Ultimately, only Carson and Melinda make it out of the compound, and are pursued through the city's abandoned subways by Carrot and his raiders... leading to a final battle to the death between the mercenary and the red-haired scavenger.

Robert Clouse is a competent director of B-action movies, having helmed films like Darker Than Amber with Rod Taylor (and William Smith) and The Amsterdam Kill with Robert Mitchum. But his greatest success was directing Bruce Lee's only Hollywood-financed film, Enter The Dragon. He spent most of his career trying to recreate that success with a slew of drive-in chop-socky films starring Jim Kelly, Jackie Chan, Joe Lewis and Cynthia Rothrock. In the case of The Ultimate Warrior, he not only directed but wrote the screenplay, which, as noted above, is pretty much a straightforward Western plot.

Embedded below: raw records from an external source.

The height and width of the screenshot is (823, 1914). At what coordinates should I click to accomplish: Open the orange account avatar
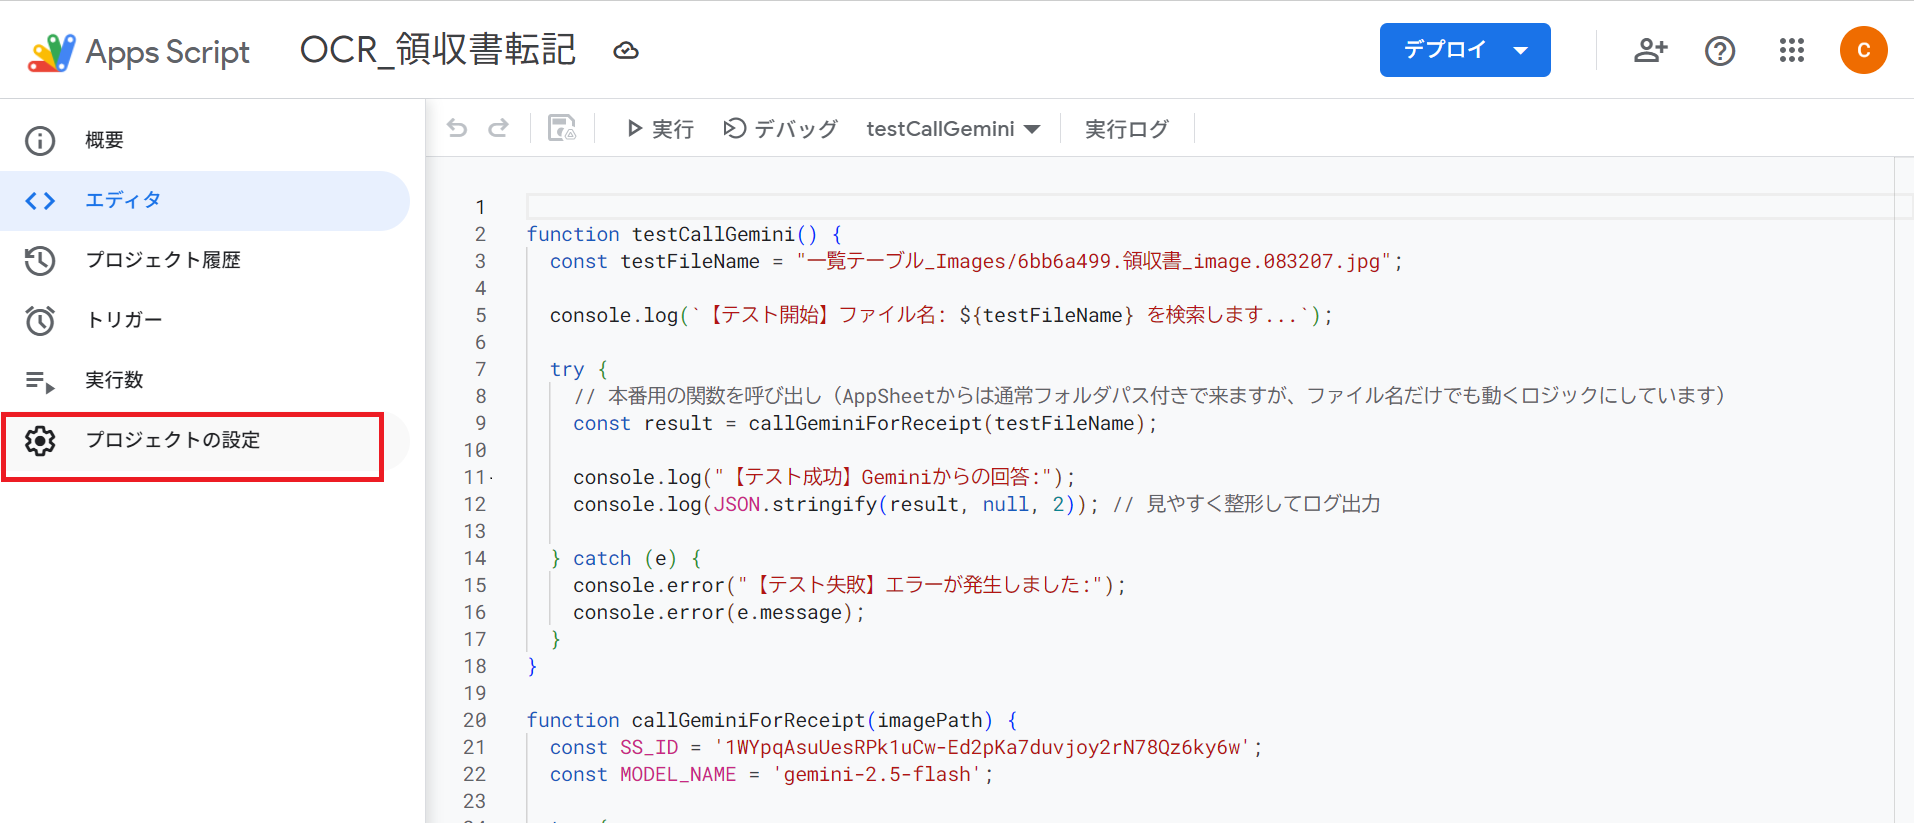(1863, 50)
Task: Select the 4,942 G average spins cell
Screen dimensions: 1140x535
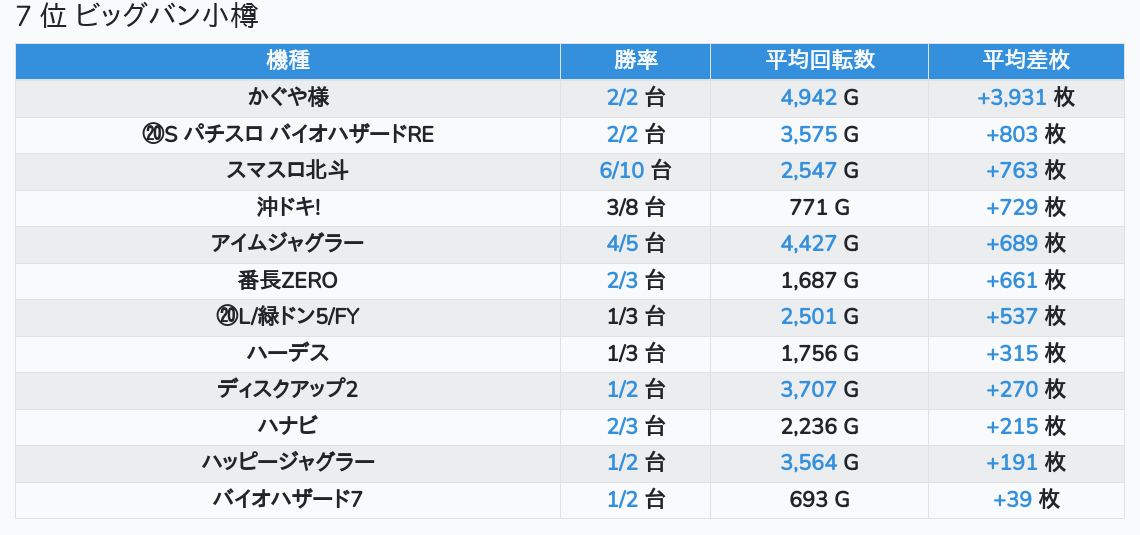Action: (x=819, y=97)
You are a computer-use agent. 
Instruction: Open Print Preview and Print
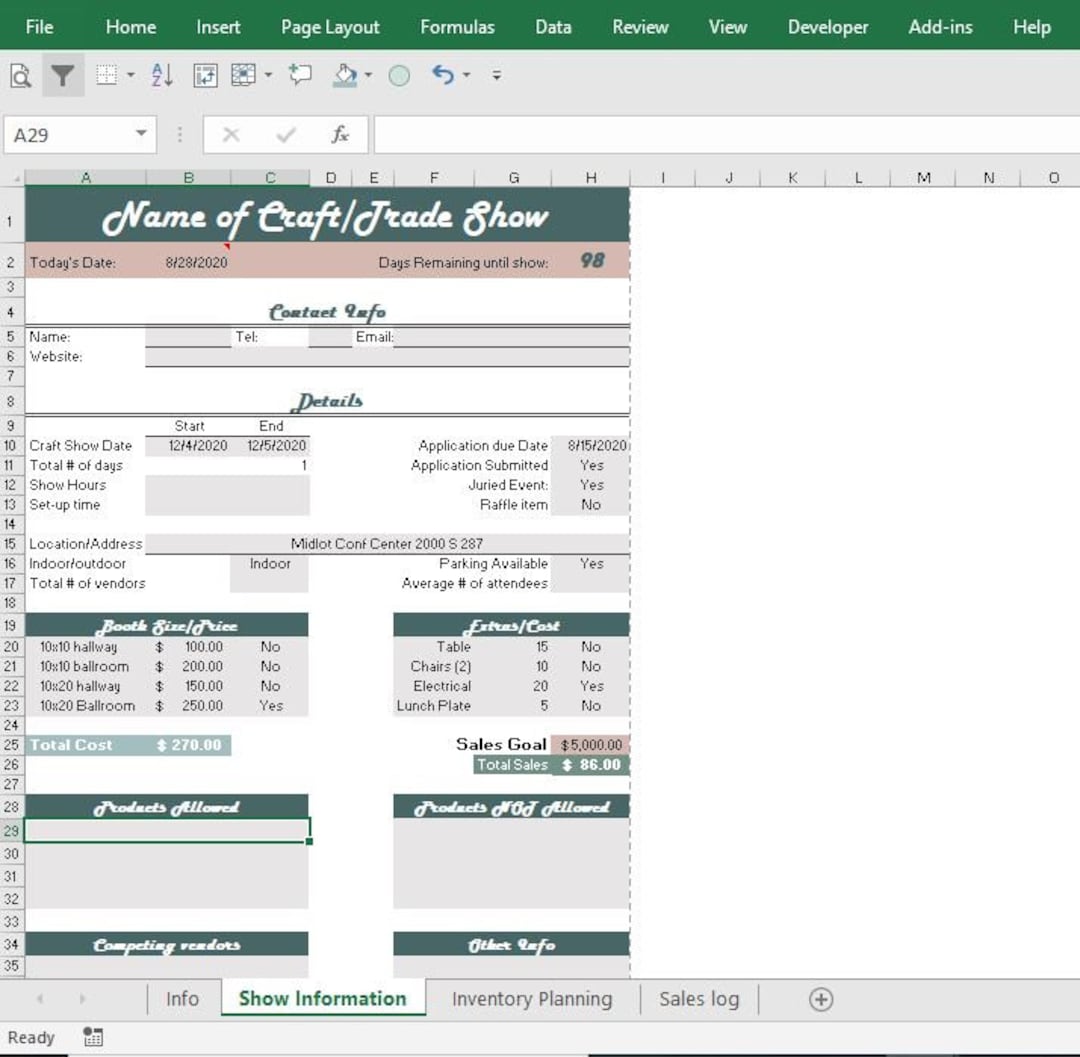coord(21,74)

Although not a great movie, Clouse makes good use of the Warner Brothers backlot city streets (which have been appropriately "distressed") and stages the fight scenes fairly well. Brynner - and his stunt double - are convincingly tough and quick with a knife, and Smith always makes a great, physically menacing villain. In fact, the cast is uniformly good, with everyone delivering solid, professional performances. Special effects are minimal - shots of the "abandoned" city/aftermath world are conveyed by still photographs of empty streets and one or two static matte paintings.

As a pre-Mad Max/Road Warrior/Escape From New York "aftermath" flick, The Ultimate Warrior is refreshingly free of "punk" haircuts and S&M fashions, and presents a somewhat more believable world than most of the post-Apocalypse actioners that came along in the 80s. The backlot filming does give the movie a slightly claustrophobic/artificial feel, but Clouse manages to keep things moving along a decent clip, and Brynner's charisma holds it all together.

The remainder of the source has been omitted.